Statutory Independent Contractor Test Only Applies to Construction Workers

posted by Michael R. Fortney  |  Jan 27, 2015 08:12 AM in Employment Law:Contracts and Agreements

Whether a worker is an "independent contractor" or an "employee" is an important and costly issue for employers.  In paying employees, employers are required to make certain withholdings, pay payroll taxes, and make unemployment and worker's compensation contributions.  If the worker is an independent contractor, none of these requirements apply.

Courts faced with an independent contractor issue normally rely on the common law test, the central question being "who had the right to control the manner or means of doing the work?"  If the worker has the right to control, the worker is an independent contractor; if the employer retains that control, the worker is likely an employee. The common law test is a balancing test -- the more the employer controls the means or manner of doing the work, the more likely it is that the worker is an employee and not an independent contractor. 

In making the independent contractor decision with regard to a construction worker for purposes of worker's compensation or unemployment compensation contributions, Ohio courts must use the 20 factor test laid out in Ohio Revised Code Chapters 4123 (worker’s compensation) and 4141 (unemployment compensation).  The factors are designed to determine whether the worker or the employer has control of how work is accomplished. The test is based, in part, on a set of factors developed by the IRS. Under the statute, if 10 or more of the 20 factors apply to a worker on a construction project, the worker is an employee and not an independent contractor.
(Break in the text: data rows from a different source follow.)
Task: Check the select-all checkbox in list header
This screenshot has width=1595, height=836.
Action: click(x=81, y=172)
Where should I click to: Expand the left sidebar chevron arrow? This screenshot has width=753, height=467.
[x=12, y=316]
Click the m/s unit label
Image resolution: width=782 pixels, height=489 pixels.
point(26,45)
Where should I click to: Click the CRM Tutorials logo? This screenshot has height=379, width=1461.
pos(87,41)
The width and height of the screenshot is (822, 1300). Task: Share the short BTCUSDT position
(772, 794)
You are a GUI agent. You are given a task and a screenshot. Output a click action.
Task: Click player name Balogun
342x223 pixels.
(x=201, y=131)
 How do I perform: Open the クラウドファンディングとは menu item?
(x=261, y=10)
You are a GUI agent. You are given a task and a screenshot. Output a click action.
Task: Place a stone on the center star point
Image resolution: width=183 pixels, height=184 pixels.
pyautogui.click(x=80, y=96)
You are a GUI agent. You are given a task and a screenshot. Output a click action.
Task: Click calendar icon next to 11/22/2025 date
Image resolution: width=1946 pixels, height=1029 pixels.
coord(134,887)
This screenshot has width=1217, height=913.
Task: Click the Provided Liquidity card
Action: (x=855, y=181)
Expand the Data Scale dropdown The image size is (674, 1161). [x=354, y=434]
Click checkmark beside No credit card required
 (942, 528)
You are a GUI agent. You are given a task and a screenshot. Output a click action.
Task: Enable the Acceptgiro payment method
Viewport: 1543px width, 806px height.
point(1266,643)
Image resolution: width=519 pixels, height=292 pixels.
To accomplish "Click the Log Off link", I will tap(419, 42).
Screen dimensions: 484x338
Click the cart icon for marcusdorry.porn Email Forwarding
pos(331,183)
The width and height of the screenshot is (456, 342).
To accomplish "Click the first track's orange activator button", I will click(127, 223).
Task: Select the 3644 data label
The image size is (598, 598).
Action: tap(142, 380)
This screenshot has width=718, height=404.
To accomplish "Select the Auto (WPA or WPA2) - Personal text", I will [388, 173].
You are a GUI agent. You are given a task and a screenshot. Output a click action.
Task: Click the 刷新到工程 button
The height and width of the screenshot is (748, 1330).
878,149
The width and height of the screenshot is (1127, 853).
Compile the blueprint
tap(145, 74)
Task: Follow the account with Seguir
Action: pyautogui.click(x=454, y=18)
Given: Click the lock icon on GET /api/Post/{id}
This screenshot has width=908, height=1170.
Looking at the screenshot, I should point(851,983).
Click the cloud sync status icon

In the case of State ex rel. Ugicom Enters., Inc. v. Buehrer a magistrate in the lower court used the 20 factor test to determine that the worker was an employee and not an independent contractor. The project in the case was laying cable lines for Time Warner Cable.  On appeal, the Tenth District Court of Appeals held that the 20 factor test could not be used since laying cable lines is not a construction project. The statute defines construction as work on a building, structure, highway, or bridge, and the Court determined that laying cable lines was not construction.

Since the work was not performed on a construction project, the Court held that the 20 factor test, which the legislature clearly created strictly for construction contracts, could not be used in place of the common law test. The case was remanded to the lower court for further consideration.

Employers should make certain that their workers are properly classified as employees or independent contractors both for tax withholdings and Ohio unemployment and worker’s compensation withholdings. The 20 factor test is designed to make it easier for construction employers to classify their workers.